– Допустим, вы получили пригласительную карточку в Терезин, но у вас есть альтернатива: либо кто-то спрячет вас, либо вы уйдете в партизаны и будете сражаться. Что вы выберете?
Многие предпочли спрятаться, а немалое число, к моему удивлению, согласно было ехать в Терезин. Только одна девочка хотела в партизаны – китаянка.
Потом настала их очередь спрашивать. Они задали интересные вопросы – о моем отношении к войне и к военным преступлениям. Я сказала то же самое, что и всегда:
– Я думаю, что военных преступников нужно судить, какого бы почтенного возраста они ни достигли. Никто ведь не спрашивал моего деда, сколько ему лет, когда людей, подобных ему, преследовали и убивали.
Стоит подумать о докторе Менгеле, которого я лично знала и который после войны не подавал никаких признаков сожаления или раскаяния. Или Эйхман, помощник Гитлера, который всегда был уверен, что поступал правильно. «Таков был закон, – заявил он. – Я исполнял приказы». Он тоже не просил прощения, не выказывал ни чувства сожаления, ни чувства вины.
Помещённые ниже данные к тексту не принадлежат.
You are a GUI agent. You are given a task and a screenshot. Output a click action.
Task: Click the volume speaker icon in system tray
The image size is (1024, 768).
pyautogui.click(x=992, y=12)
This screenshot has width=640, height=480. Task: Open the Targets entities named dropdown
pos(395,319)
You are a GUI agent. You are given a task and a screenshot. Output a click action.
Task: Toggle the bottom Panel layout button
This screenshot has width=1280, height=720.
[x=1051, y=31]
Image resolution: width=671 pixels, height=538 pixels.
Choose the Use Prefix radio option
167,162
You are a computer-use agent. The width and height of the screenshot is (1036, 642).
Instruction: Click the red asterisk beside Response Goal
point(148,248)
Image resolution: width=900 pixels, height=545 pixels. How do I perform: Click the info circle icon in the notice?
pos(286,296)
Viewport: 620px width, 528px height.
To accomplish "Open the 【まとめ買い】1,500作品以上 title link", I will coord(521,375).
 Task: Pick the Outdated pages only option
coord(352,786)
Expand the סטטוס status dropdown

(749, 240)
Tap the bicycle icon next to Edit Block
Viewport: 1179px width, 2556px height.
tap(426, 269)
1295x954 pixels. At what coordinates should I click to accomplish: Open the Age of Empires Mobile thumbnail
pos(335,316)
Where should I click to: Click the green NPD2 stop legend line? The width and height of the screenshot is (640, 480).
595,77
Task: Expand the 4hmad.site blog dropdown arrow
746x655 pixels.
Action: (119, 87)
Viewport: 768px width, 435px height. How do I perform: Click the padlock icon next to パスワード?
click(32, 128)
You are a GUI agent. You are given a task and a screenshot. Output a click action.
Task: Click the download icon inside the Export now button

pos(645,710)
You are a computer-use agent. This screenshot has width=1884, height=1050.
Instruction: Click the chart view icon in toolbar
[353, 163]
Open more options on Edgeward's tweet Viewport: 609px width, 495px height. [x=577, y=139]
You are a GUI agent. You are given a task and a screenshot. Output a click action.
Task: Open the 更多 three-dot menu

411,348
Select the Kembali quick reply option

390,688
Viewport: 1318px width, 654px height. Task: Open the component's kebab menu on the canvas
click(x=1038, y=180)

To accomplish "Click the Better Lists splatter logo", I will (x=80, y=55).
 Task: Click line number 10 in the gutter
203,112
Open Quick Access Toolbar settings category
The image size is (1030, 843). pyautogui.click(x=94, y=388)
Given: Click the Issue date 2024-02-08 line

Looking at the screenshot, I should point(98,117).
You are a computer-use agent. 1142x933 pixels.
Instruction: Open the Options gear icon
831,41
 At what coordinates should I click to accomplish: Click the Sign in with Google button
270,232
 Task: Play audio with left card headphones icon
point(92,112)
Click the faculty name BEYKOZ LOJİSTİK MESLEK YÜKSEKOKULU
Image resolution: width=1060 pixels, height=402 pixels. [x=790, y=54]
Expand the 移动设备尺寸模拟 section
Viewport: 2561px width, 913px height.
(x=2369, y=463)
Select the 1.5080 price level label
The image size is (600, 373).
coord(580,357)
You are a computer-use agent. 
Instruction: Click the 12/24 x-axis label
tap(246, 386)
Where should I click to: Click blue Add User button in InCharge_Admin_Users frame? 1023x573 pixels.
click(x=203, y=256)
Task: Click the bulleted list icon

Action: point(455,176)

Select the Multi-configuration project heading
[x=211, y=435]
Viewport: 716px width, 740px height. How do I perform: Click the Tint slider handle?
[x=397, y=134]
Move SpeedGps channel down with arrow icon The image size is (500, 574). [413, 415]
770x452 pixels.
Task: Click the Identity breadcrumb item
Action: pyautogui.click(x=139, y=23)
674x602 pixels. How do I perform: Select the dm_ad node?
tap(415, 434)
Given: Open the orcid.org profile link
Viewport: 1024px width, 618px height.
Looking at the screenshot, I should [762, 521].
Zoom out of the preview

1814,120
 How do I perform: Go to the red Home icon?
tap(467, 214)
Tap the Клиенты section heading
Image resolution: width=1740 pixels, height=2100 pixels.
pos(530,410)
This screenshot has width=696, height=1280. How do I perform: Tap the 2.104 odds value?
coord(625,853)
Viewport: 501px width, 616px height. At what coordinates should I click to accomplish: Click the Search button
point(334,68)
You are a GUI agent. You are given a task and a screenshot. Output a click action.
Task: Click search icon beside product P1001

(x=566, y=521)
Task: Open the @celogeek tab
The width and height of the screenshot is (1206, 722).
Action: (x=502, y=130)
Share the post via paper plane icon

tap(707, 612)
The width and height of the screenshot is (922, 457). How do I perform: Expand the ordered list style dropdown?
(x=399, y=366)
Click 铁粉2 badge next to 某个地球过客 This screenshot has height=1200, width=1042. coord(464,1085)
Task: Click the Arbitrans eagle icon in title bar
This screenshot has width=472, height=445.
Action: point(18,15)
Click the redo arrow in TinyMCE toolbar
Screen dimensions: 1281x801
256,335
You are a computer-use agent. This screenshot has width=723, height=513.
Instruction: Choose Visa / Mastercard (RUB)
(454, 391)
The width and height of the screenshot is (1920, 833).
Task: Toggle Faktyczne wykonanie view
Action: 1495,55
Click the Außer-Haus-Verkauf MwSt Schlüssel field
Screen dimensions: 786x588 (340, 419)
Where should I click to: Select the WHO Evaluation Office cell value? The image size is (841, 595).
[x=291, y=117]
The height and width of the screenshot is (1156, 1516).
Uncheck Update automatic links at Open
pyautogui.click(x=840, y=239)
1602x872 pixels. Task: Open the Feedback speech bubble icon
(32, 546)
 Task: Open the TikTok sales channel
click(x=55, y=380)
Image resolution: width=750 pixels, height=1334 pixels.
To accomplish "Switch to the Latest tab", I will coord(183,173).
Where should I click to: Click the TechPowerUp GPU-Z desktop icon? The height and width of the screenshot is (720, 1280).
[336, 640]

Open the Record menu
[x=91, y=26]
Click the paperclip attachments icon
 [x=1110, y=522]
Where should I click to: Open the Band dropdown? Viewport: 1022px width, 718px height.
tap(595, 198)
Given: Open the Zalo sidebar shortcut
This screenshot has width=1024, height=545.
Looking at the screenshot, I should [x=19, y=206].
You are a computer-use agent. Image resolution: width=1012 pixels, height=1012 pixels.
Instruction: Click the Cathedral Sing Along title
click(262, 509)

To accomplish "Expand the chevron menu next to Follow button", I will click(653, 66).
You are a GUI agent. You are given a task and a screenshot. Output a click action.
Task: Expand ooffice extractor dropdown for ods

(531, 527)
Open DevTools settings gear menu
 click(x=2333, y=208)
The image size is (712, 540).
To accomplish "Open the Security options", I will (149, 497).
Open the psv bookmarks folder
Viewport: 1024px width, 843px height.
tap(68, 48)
Если бы кто-то искренне раскаялся и объяснил мне, почему они делали то, что делали, я бы тогда могла простить. Я восхищаюсь Симоном Визенталем за то, что он выслеживал беглых нацистов. Ему пришлось отказаться от спокойной жизни и все время бороться с множеством препятствий, но он выбрал этот путь.
Я признаюсь детям, что до сих пор чувствую себя виноватой из-за того, что осталась в живых, и это одна из причин, по которой я беседую с ними. Я говорю:
– Я часто задаюсь вопросом: почему я, а не другие? Я чувствую, что несу перед ними ответственность за то, как живу. И никогда не отказываю, если кто-то просит поделиться воспоминаниями. Я надеюсь, что выплачу таким образом долг. Эти чувства не оставляют меня.
Я им рассказываю, что в Праге есть служба помощи пережившим Холокост, и волонтеры оттуда приходят раз в неделю, сделать необходимые покупки, уборку. В один год ко мне приходил молодой немец-доброволец. Я ничего не знала и не спрашивала о его прошлом. Может, у него имелись свои собственные мотивы, а может, кто-то из его родных был виновен. Он не сказал. Но я знаю, что многие такие волонтеры – внуки нацистов. Он просто приходил, покупал мне обед, был очень отзывчив, и я была ему признательна.
По-моему, немцы и вправду пытаются переварить свое прошлое, и это похвально. Я не стремлюсь к мести, во мне нет ненависти – она вредит в основном тому, кто ненавидит и жаждет отомстить. Как сказал мой отец маме в Терезине, воздаяние – дело Бога. И я с тех пор думаю, что ненавидеть – значит отравлять себя. Ненависть негативна. Ее следует избегать. Иногда мне кажется, что я слишком мягкотелая, если не ненавижу немцев, как, вероятно, следовало бы, но ненависть – отрицательное чувство. Я спрашиваю себя, могла бы я простить немца, и сама себе отвечаю, что сначала он должен попросить прощения, а уж потом я решу, хватит ли мне сил на это прощение. Наверное, иногда я способна на это, иногда – нет. Простить, но не забыть, ни за что не забывать.